Quoted text:
· · · · ·
The venture, MillerCoors, will generate around $500 million of annual cost savings by the third year after completion of the deal, which is subject to the approval of the U.S. competition authorities, the two groups said on Tuesday.
"We are confident of clearance. We believe this is a pro-competitive transaction," Molson Coors Chief Executive Leo Kiely, who will become chief executive of the venture, told a news briefing after the deal was announced.
The deal brings together the second-largest U.S. brewer with beer brands such as Miller Lite, Miller Genuine Draft and Milwaukee's Best and the third-largest, Molson Coors, which brews Coors Light, Molson Canadian and Molson Dry beers.
Citi analyst Bonnie Herzog said the deal will transform the U.S. beer market into a duopoly, be positive for Molson Coors, and could accelerate Anheuser-Busch's eventual combination with the world's biggest brewer, Belgium-based InBev INTB.BR.
SABMiller chief executive Graham Mackay said the venture would have almost a 30 percent share of the U.S. beer market, adding SABMiller's 19 percent share to Molson Coors' 11 percent, whereas Budweiser-brewer Anheuser-Busch has 50 percent.
The venture's strength's will be its large portfolio of higher-end beers, with Miller Chill, Peroni Nastro Azzurro and Blue Moon Belgian White, as well as its geographic span. Miller's stronghold is in the central part of the United States, while Coors' is strong in the West and key parts of the Northeast.
Mackay said the "high" synergies of $500 million from the deal will come from savings made largely in distribution and sales, while there will be no closures among SABMiller's six U.S. breweries and Molson Coors' two in the country. But in order to achieve those savings, the companies will incur costs of $400 million to $450 million over two years.
The companies, which have been talking to each other for around a year, said final agreement for the deal is expected by the end of 2007, while analysts added that regulatory approval is expected about six to nine months after that date.
SABMiller shares closed up 1.4 percent at 14.97 pounds in London, while Molson Coors' shares were up 10 percent at $55.92 in late afternoon trade on the New York Stock Exchange.
Anheuser-Busch shares closed down 46 cents at $51.57 on the New York Stock Exchange.
Analysts said the No. 1 brewer, which has been losing market share this year, will now face a more able competitor with significant funds to invest in marketing.
· · · · ·
Recorded information:
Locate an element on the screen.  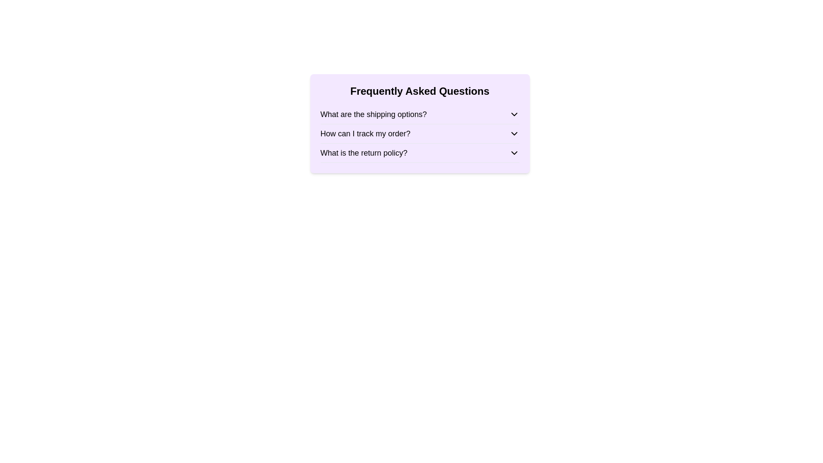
· · · · ·
Continue the news article about the MillerCoors brewing venture from the point where it stops.

Molson Coors Vice Chairman Pete Coors will be chairman of the joint venture, while Mackay will become vice chairman. Miller Chief Executive Tom Long becomes president and chief commercial officer while Kiely will be chief executive for two years, to be succeeded by an executive nominated from Miller.
"Tom Long sits in a very critical position," Kiely said, adding in response to a question that he would be ready to pass the baton to Long as soon as the integration and transition have been completed.
Analysts see a high likelihood of the deal going through as the Molson and Coors families, which control Molson Coors, support the deal, and as a precedent was set from a regulatory standpoint by the creation of Reynolds American (RAI.N).
Reynolds American brought together the second- and third-largest U.S. cigarette companies in 2004 to compete against Marlboro-maker Altria (MO.N).
"We expect this approval to be forthcoming ... The combination will create a strong number-two player in the U.S. beer market with 30 percent market share," said analyst Matthew Webb at Cazenove.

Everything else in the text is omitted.